Pain, it makes you stronger.
You don't notice it at the time. When you're doubled over, with your whole body clenched in absolute agony that comes from the pit of your stomach, the centre of your heart, from the core of your being, you don't feel strong.
Weak. Pathetic. Failure.
How could you let yourself get this way? Why does what they say affect you so much? How is this fair? People go through so much worse every day, if you can't be strong like them, you must be weak.
You feel broken, afraid, hopeless. You can feel the darkness pressing down around you, crushing you, a brutal force against any light trying to enter into your life. Those cracks, those fragile cracks that have been holding your heart together so precariously finally shatter into a million tiny pieces. You feel each one as it slices through your heart, each one another reminder that you weren't strong enough to deal with this.

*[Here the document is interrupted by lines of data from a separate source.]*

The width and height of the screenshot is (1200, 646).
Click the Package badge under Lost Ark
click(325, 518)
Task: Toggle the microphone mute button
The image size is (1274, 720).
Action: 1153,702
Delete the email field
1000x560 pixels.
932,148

Each shard a reminder that you are pathetic.
There is no way out of the vicious cycle of disappointment and self loathing. The last fragments of light are choked from your vision and your mind goes blank.
You reach for the razor, because you know that when you feel the cool metal slicing through your skin, when you feel the sharp sting that makes you gasp for air, when you see the ruby red of your blood dripping slowly down your arm, you'll become numb. There will be nothing. Nothing is better than this biting despair.

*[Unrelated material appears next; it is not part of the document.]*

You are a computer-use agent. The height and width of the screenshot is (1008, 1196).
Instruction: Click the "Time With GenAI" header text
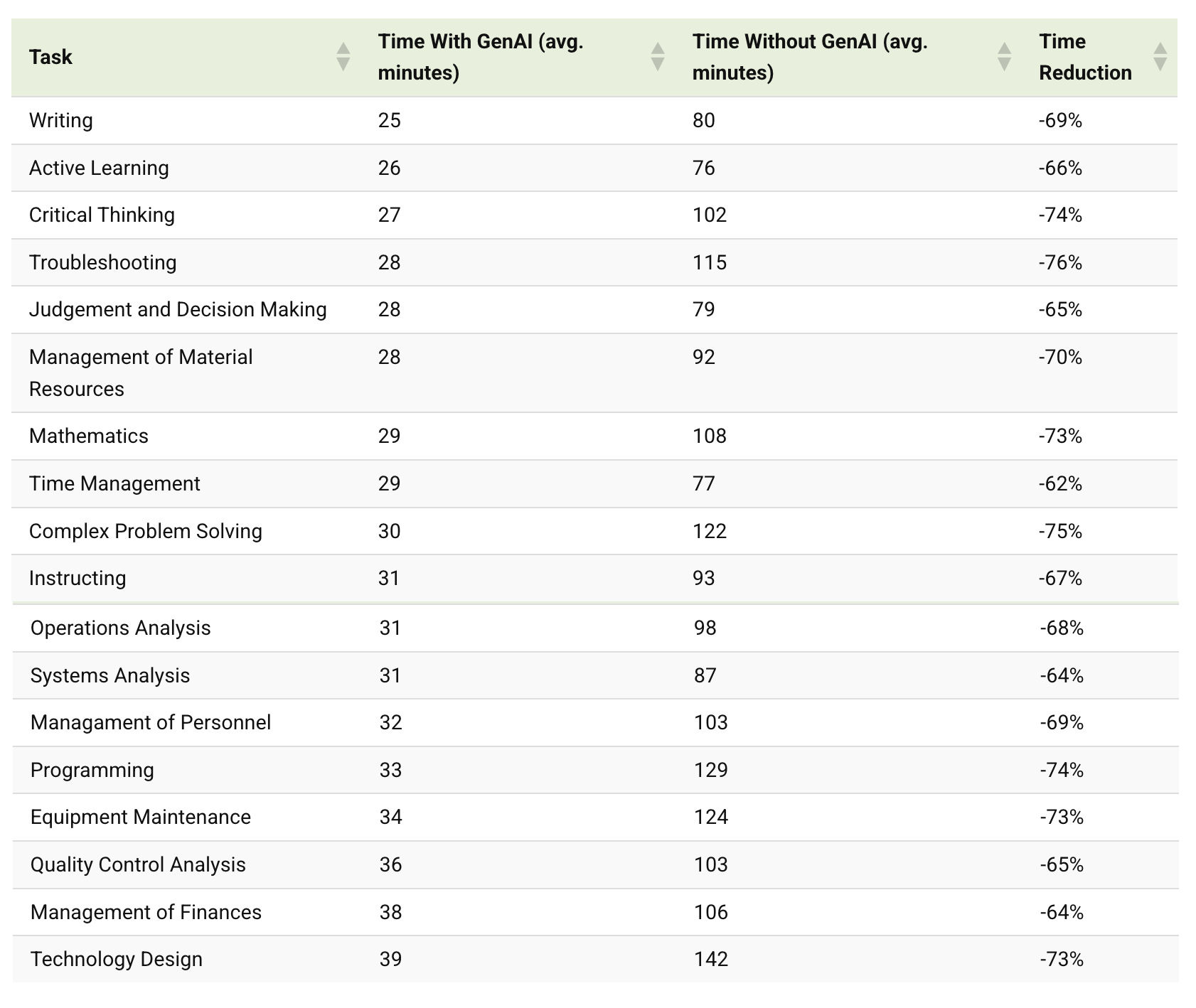480,57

You lie on your bedroom floor in darkness to match the colour of your soul. All you can hear is the sound of your heart beating, and you hate it. With each beat, all you hear is "pathetic, pathetic, pathetic". You want to rip it out of your own chest, you want to find some way to silence it forever, because this hurt you're feeling is just not worth it.
You sob with such force that your world shakes as the full weight of what you are feeling engulfs you like a brutal, unforgiving wave. You clutch at your sides as the tears flood down your face, as if there's someway to put yourself back together, as if you haven't already been broken beyond repair.
With every tear that falls, every heartbeat, every drop of blood, you are reminded of your weakness. It's a circle with no end and no beginning, and you can't escape. The only thing you understand is your worthlessness, your brokenness ...there becomes only one way out...
Then you notice it. The spark. It could be anything, a smile from a stranger, a hug from a friend, a laugh from a younger sibling... It might be as simple as a noise in your house, the ring of a telephone, the creak of a stair... but there is something that makes you notice the world, just for an instant.
That instant is all you need.
Without even realising it, you begin to drag yourself back to life. A second ago you had your mind set on giving up, and now, from a place you didn't know existed, you find the strength to sit up, put the razor down, wipe the tears away.
Nothing has changed, those emotions are still there... but somehow, somehow you're still breathing. You're still going.
Moments ago, you were dangling off a cliff, seconds away from giving offering yourself as a sacrifice to the abyss, but you dragged your way back up with your fingertips, and even though now you're bloody and bruised...you're still here.
You just clawed your way back from the pits of hell.
What were you saying about not being strong?